大相撲の日馬富士暴行事件で“当事者”貴乃花の心情に多少迫った新潮
◆沈黙を貫き「悪役」に
大相撲の日馬富士暴行事件がいまだに解決していない。テレビのワイドショーでは連日取り上げられているが、同じことの繰り返しで、さしたる進展もなく、食傷気味の視聴者はこの話題が出てくるとチャンネルを変えるというほどだ。
週刊誌こそ、この事件の深層を探り、真相を伝えてほしいのだが、一方の“当事者”である貴乃花親方と貴ノ岩が取材に応じていないため、お手上げだ。

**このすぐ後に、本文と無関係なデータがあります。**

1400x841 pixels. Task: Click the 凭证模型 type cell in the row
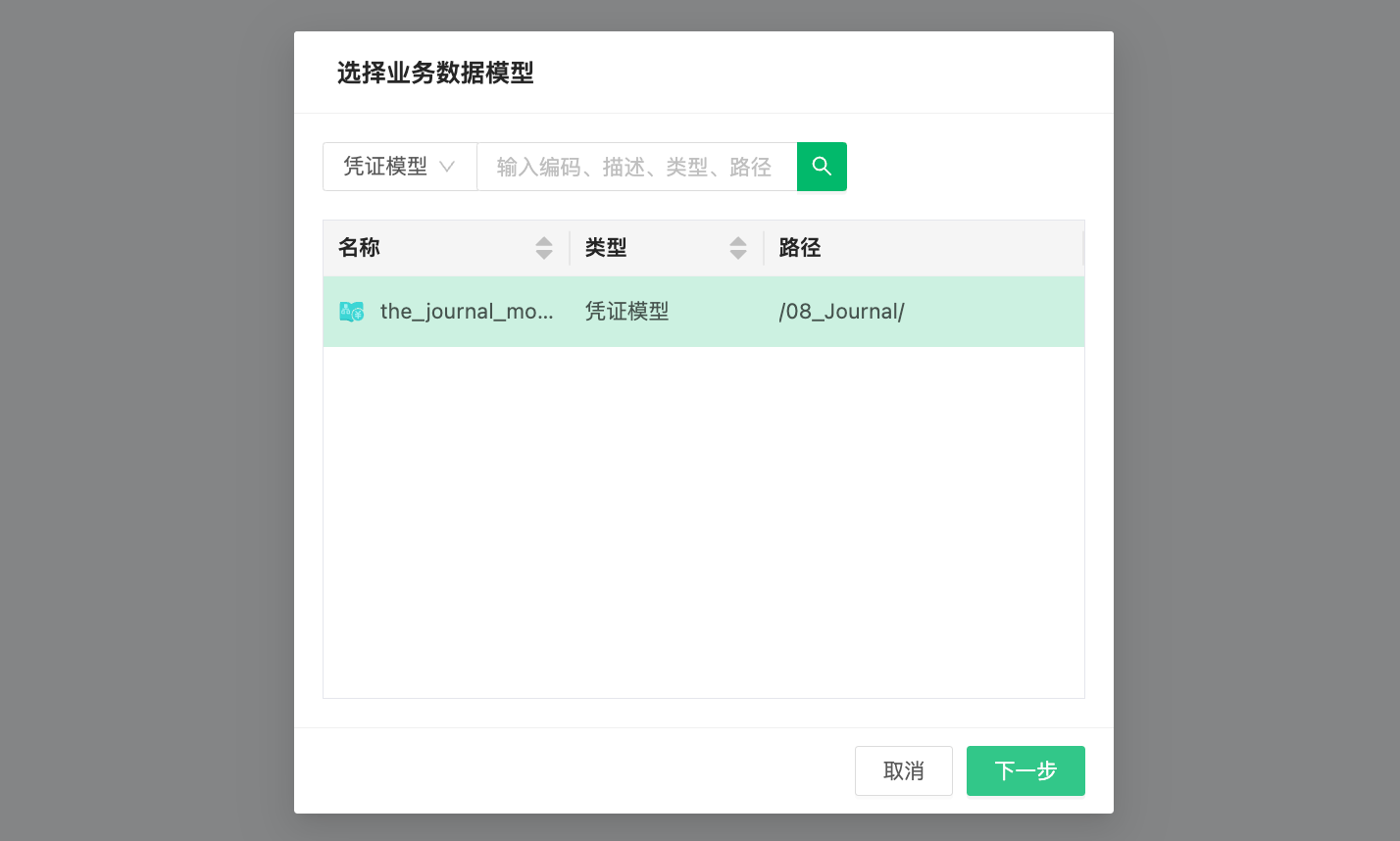[627, 312]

しかし、その貝の口をこじ開けて聞き出すのが週刊誌でもある。週刊新潮(12月21日号)が「沈黙の『貴乃花』が心情吐露!」の記事でいくらかそれに迫っている。
今、テレビで伝えられる貴乃花は完全に“ヒール”(悪役)である。△日本相撲協会の理事でありながら、協会への報告の前に警察に被害届を出した△理事会の事情聴取に応じず、貴ノ岩の聴取にも応えていない△理事会では八角理事長の前の席に座ってそっくり返った“非協力的態度”を見せていた――、といった具合だ。

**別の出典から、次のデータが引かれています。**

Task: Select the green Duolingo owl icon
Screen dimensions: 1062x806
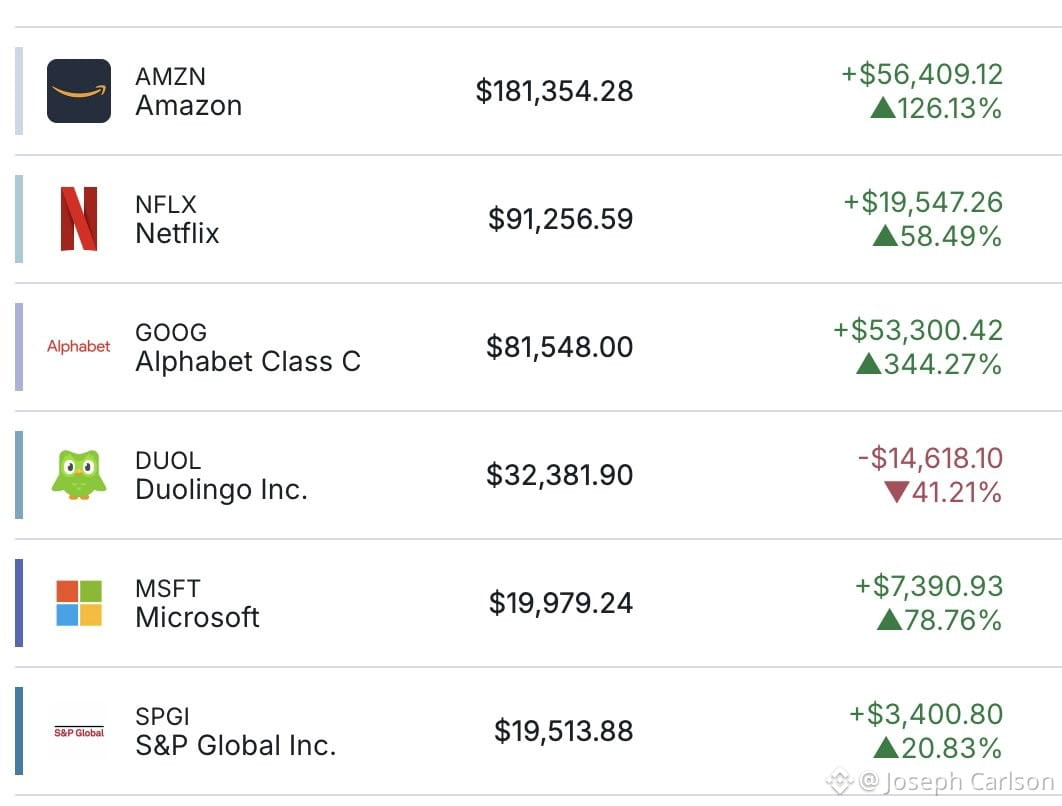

まず、貴乃花は本当に協会に報告するつもりはなかったのだろうか。この点について同誌は、「貴乃花親方は、タニマチに次のように告白した」として、「加害者である日馬富士の師匠、伊勢ヶ濱親方に連絡した。でも、どのように対処したらいいのか判断がつかないと。最終的には、伊勢ヶ濱親方から協会に報告するということになりました」という。これが本当なら、貴乃花は伊勢ヶ濱に協会への報告を託したつもりでいて、協会をないがしろにしていたわけではない、ということになる。
◆協会の本気度を疑う
さらに、「鳥取県警から相撲協会に正式な連絡が入ったのが11月2日。それから、スポニチが暴行事件をスクープする14日まで、2週間近くの空白期間」があったが、その間、協会は「伊勢ヶ濱、貴乃花に電話で聴取したほかは、ほとんど調査を行わなかった」という。事態をうやむやに済まそうとしていたのかもしれないという疑いが生じる。これでは貴乃花が不信感を抱いても無理はない。だから、その後、いくら協会がアプローチしても、貴乃花にしてみれば、協会の事件解明の本気度への疑いを消せないのだろう。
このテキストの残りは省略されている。